Ostdeutschland sähe ohne Richard Paulick anders aus, der Vater der "Platte" wurde in Dessau geboren, genauso wie Kurt Weill, der am Broadway in New York Erfolge feierte oder Schauspieler Thomas Kretschmann, der es bis nach Hollywood schaffte. Geschichte schrieben Leopold III., Bauhaus-Gründer Walter Gropius und Bauhaus-Meisterin Gunta Stölzl. Diese Persönlichkeiten sind mit Dessau verbunden:

Film und Fernsehen

Thomas Kretschmann

Er schaffte es bis nach Hollywood: Die Rolle als Wehrmachtsoffizier in Polanskis Oscar-prämiertem Film "Der Pianist" war sein Durchbruch. Dabei begann seine Karriere als große Hoffnung des DDR-Schwimmsports. Am 8. September 1962 wurde Thomas Kretschmann in Dessau geboren, als Sohn einer Lehrerin, die ihn alleine großzog. Mit 17 hatte er vom DDR-Leistungssport genug. Statt "Kacheln zu zählen", wollte er Schauspiel an der Hochschule "Ernst Busch" in Berlin studieren. Er bestand die Aufnahmeprüfung 1983, floh dann aber im selben Jahr über Ungarn, Jugoslawien und Österreich in die BRD. Dort setzte er sich auch ohne Ausbildung durch, auf der Bühne und dann vor der Kamera. Für seine Rolle im Fernsehfilm "Der Mitwisser" erhielt er 1989 den renommierten Max-Ophüls-Preis als bester Nachwuchsschauspieler.

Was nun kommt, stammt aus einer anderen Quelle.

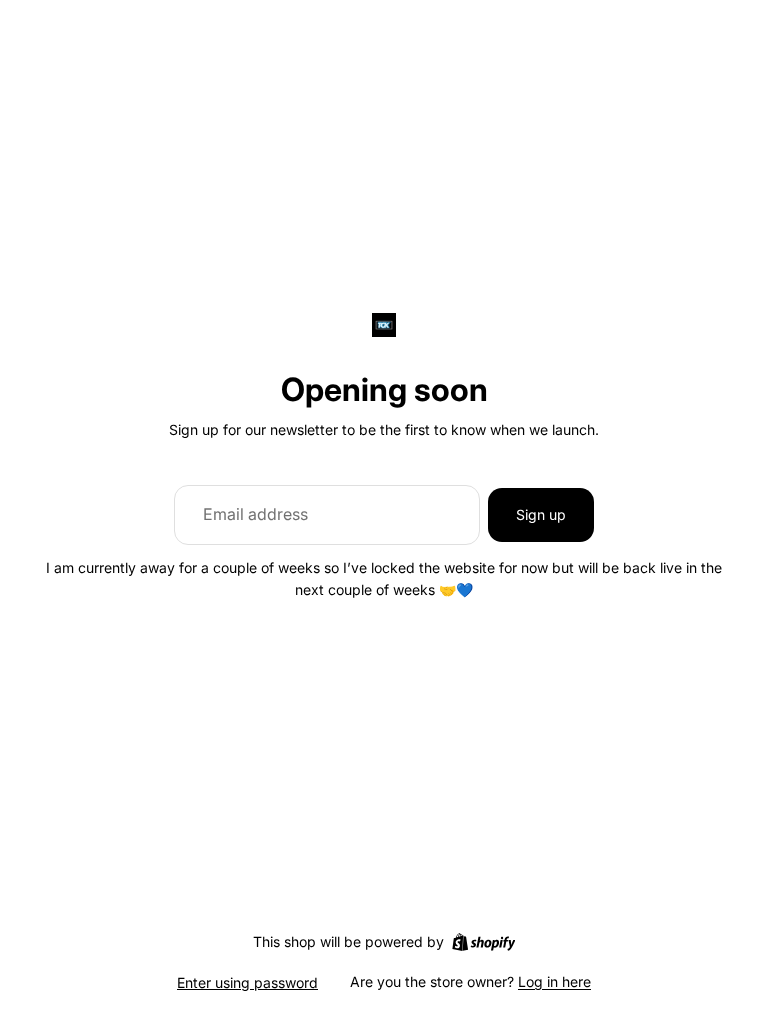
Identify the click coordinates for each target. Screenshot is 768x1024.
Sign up (541, 514)
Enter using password (247, 982)
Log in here (554, 981)
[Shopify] (483, 942)
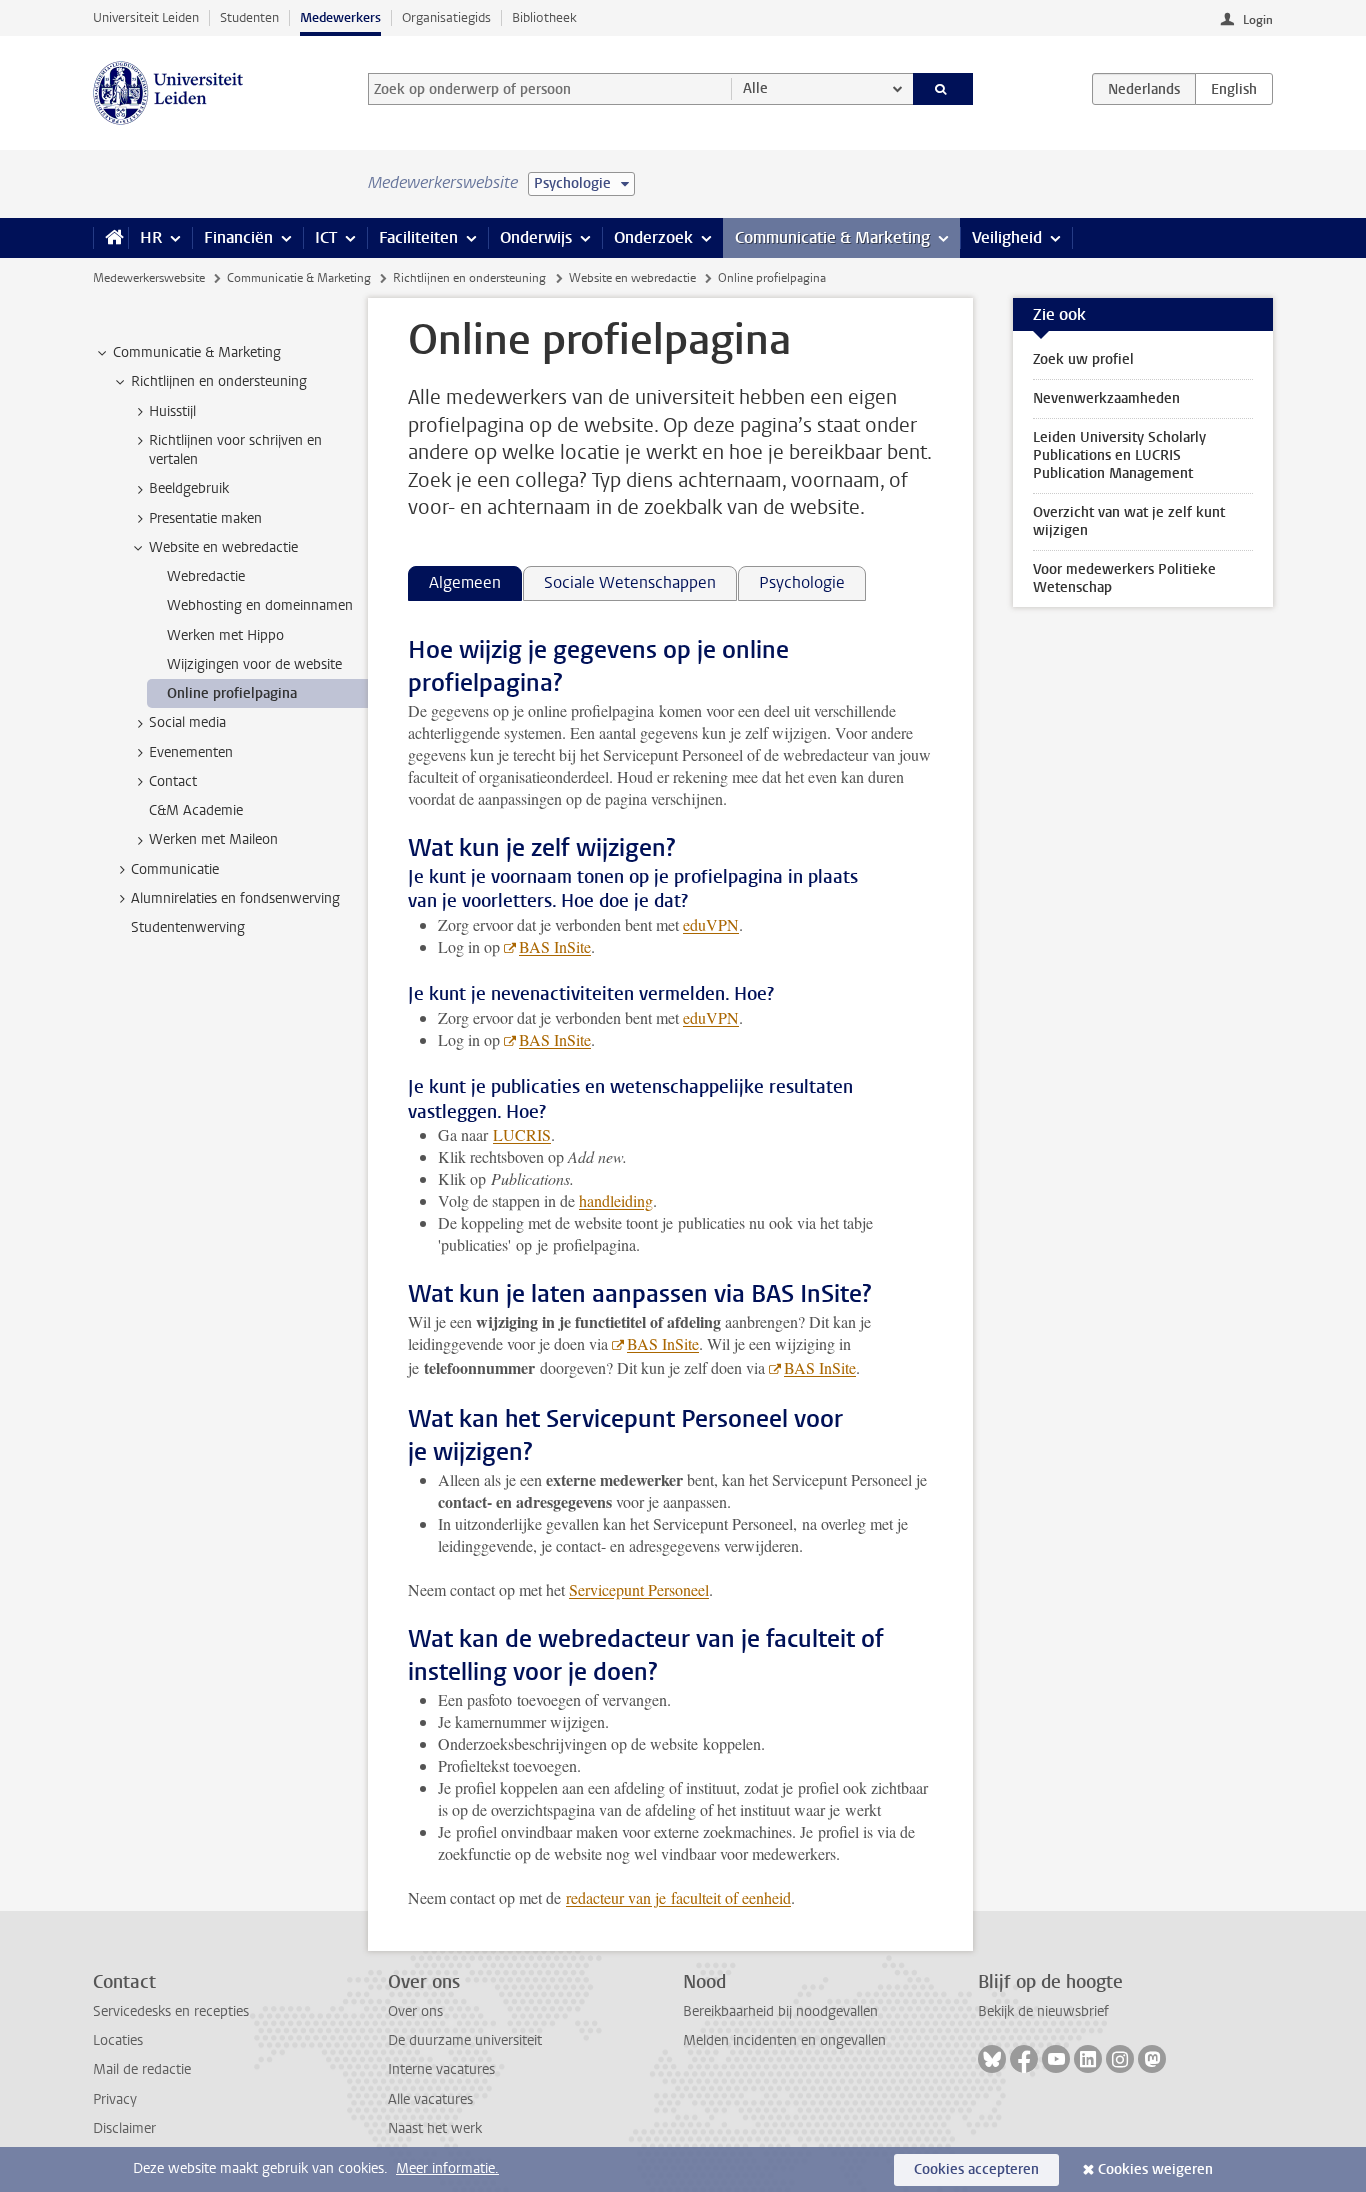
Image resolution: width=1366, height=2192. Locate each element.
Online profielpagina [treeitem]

Schauspieler Thomas Kretschmann lächelt freundlich in die Kamera.
Thomas Kretschmann, geboren in Dessau, schaffte es bis nach Hollywood. 2003 gehörte der Schauspieler zu den Gründungsmitgliedern der Deutschen Filmakademie. Bildrechte: MDR/Zauberbergfilm

1993 engagierte ihn Joseph Vilsmaier für eine Hauptrolle im Kriegsdrama "Stalingrad". Internationale Angebote folgten, bald auch aus Hollywood. Steven Spielberg erteilte er für "Schindlers Liste" jedoch eine Absage – er wollte nicht auf die Rolle des Nazi-Deutschen festgelegt werden. 2008 war er dennoch an der Seite von Tom Cruise im Stauffenberg-Drama "Operation Walküre" zu sehen. Kretschmann gilt als wandelbar und spielte auch in Actionfilmen oder dem Blockbuster "Avengers: Age of Ultron" mit. Immer wieder kehrte er nach Deutschland zurück, beispielsweise für das DDR-Fluchtdrama "Ballon" von Michael "Bully" Herbig, das für ihn auch ein aufwühlender Trip in die eigene Vergangenheit wurde.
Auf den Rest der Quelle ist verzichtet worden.